The bug on the systemd github page is marked closed because it's being presented by systemd, but the real issue appears to be with dbus. That was fixed in April 2017 with dbus version 1.11.10, however CentOS 7.5 uses 1.10.24 and presumably has not cherry picked this fix into their 1.10.24 distribution of dbus.

I wonder if perhaps to work around this Plesk should use the commands above to clear our session scope files before running list-unit-files or avoid using list-unit-files until this is repaired with an update to dbus in CentOS?

futureweb · Jul 16, 2018

@IgorG - do you have any Feedback to this?
Same Problem (init @ 100% CPU) already affected multiple Plesk Onyx Servers of us - some Servers also needed a reboot to get back to normal ...
thx, bye from Austria
Andreas Schnederle-Wagner

websavers · Jul 16, 2018

futureweb said:
@IgorG - do you have any Feedback to this?
Same Problem (init @ 100% CPU) already affected multiple Plesk Onyx Servers of us - some Servers also needed a reboot to get back to normal ...
thx, bye from Austria
Andreas Schnederle-Wagner

The conversation here on the Redhat bug tracker indicates that they backported the systemd workaround, but doesn't make it clear if they've backported the dbus core fix yet.

Based on the session descriptors that appear in my systemd when this issue occurs, my best guess is that this is occurring when there are many repeated connections (possibly proftpd connections) that don't get cleared properly.
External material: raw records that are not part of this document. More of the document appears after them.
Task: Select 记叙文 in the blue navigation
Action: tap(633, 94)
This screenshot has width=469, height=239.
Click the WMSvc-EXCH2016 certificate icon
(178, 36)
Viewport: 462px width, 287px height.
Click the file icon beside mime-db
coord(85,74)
Note that you *can* run those commands above to solve the issue without a reboot. If there is a process that triggered the problem (basically any pleskrc command) then even after running those commands you'll need to either kill that process or wait it out, then init will go back to normal until those session descriptors build up again. It seems to happen on our busier CentOS 7 servers roughly every 1-2 days.

futureweb · Sep 7, 2018

problem is that I can't babysit a few dozens Servers to issue those commands if needed ...

Just happened again - Apache Webserver was down a few Minutes during httpd reload after a customer changed something in Plesk ... resulting in 300 customers websites down ...
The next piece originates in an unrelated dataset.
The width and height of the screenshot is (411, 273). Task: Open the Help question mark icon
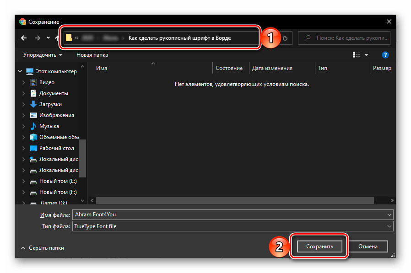(385, 55)
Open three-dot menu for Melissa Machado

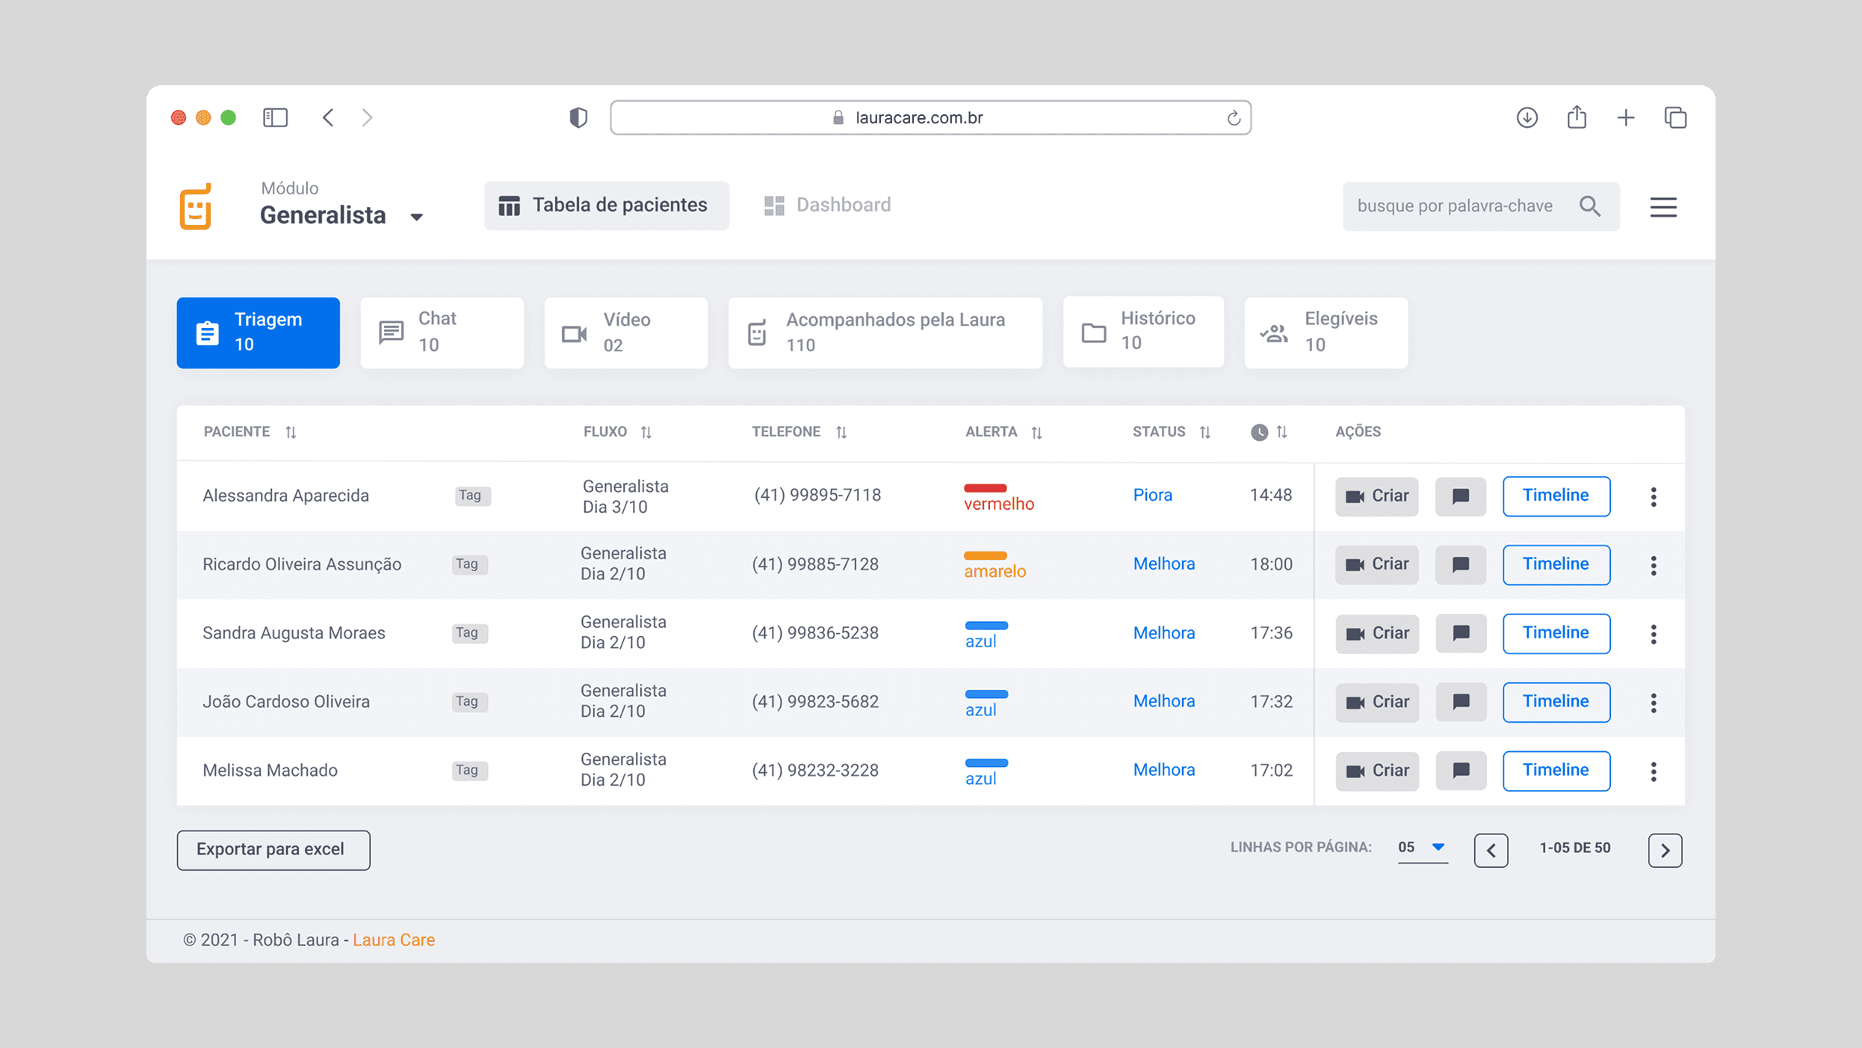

@IgorG - any feedback from officials on this?

thx
Andreas

IgorG · Sep 9, 2018

Yes, it is known issue. It was already reported here Forwarded to devs - CGroups / systemd scope units slowing down
Corresponding bugreport PPPM-7414 was submitted and KB article was published Systemd causes high CPU load

futureweb · Sep 25, 2018

Hey @IgorG,
unfortunately the Workaround listed in KB isn't really working ... on 2 Servers I tried it:

CT-404 /# systemctl | grep abandoned | grep -e "[[:digit:]]" | sed "s/.scope.*/.scope/" | xargs systemctl stop
Failed to list units: Connection timed out
Too few arguments.

Andreas

futureweb · Sep 25, 2018

after server restart it's working ... had some servers with over 50.000 abandoned scopes ...
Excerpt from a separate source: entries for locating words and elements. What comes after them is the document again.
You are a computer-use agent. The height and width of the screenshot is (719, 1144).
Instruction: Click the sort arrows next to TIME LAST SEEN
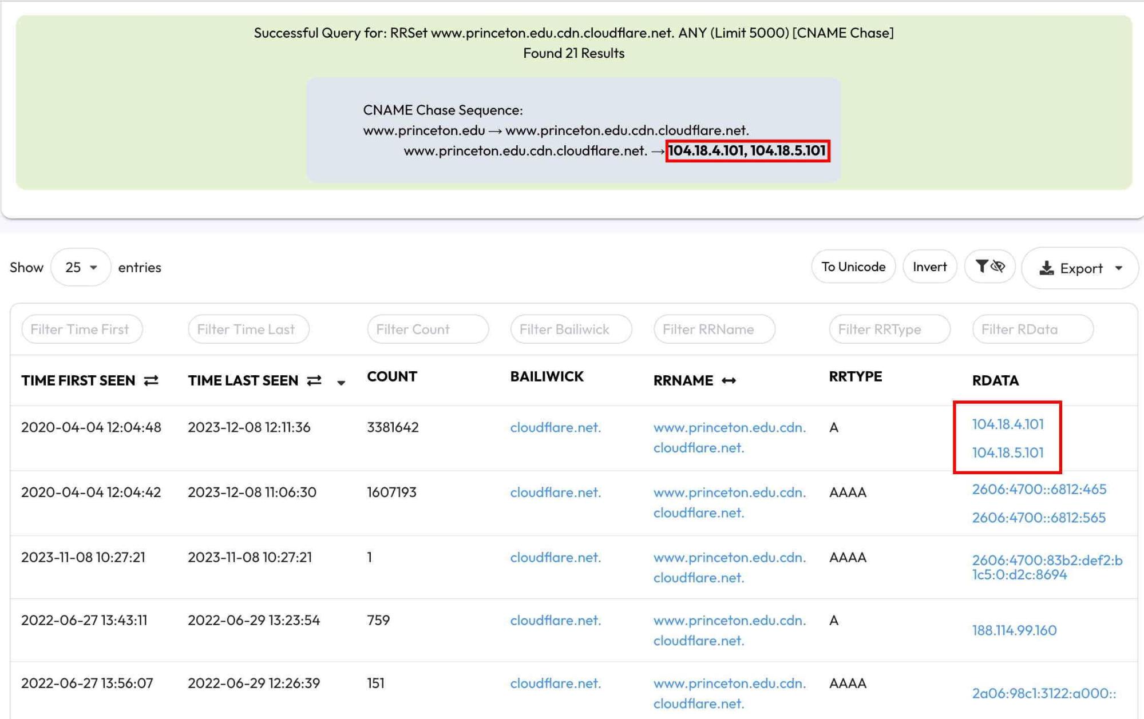click(313, 380)
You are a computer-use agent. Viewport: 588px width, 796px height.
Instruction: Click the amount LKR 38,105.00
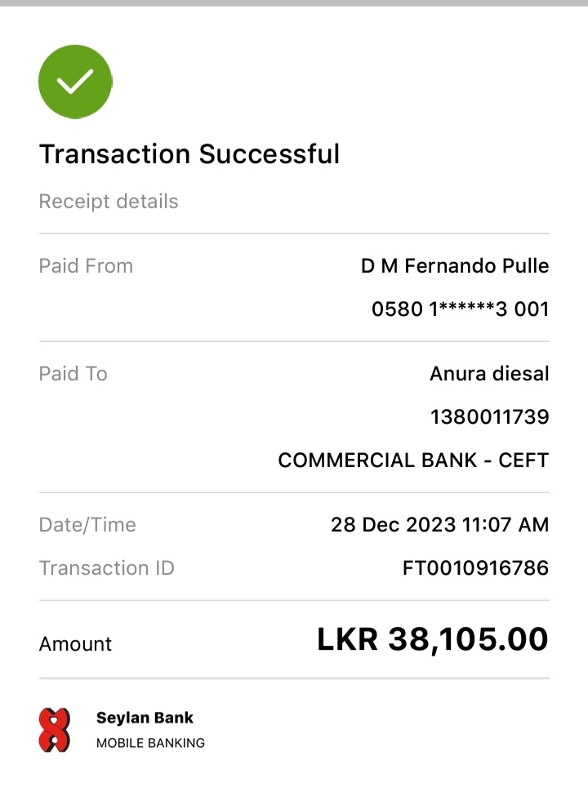tap(432, 640)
When will PPPM-7414 be fixed? Doesn't seem to be a minor thing which can be "ignored" half a year or longer ...

IgorG · Sep 25, 2018

futureweb said:
When will PPPM-7414 be fixed?

As far as I know, it should be fixed in 17.9

websavers · May 4, 2019

The KB article Igor linked to here has an updated script that should work without affecting system services in anyway now that it only runs on sessions that haven't recently spawned processes. Note our changes in the comments below to ensure it *only* kills abandoned sessions.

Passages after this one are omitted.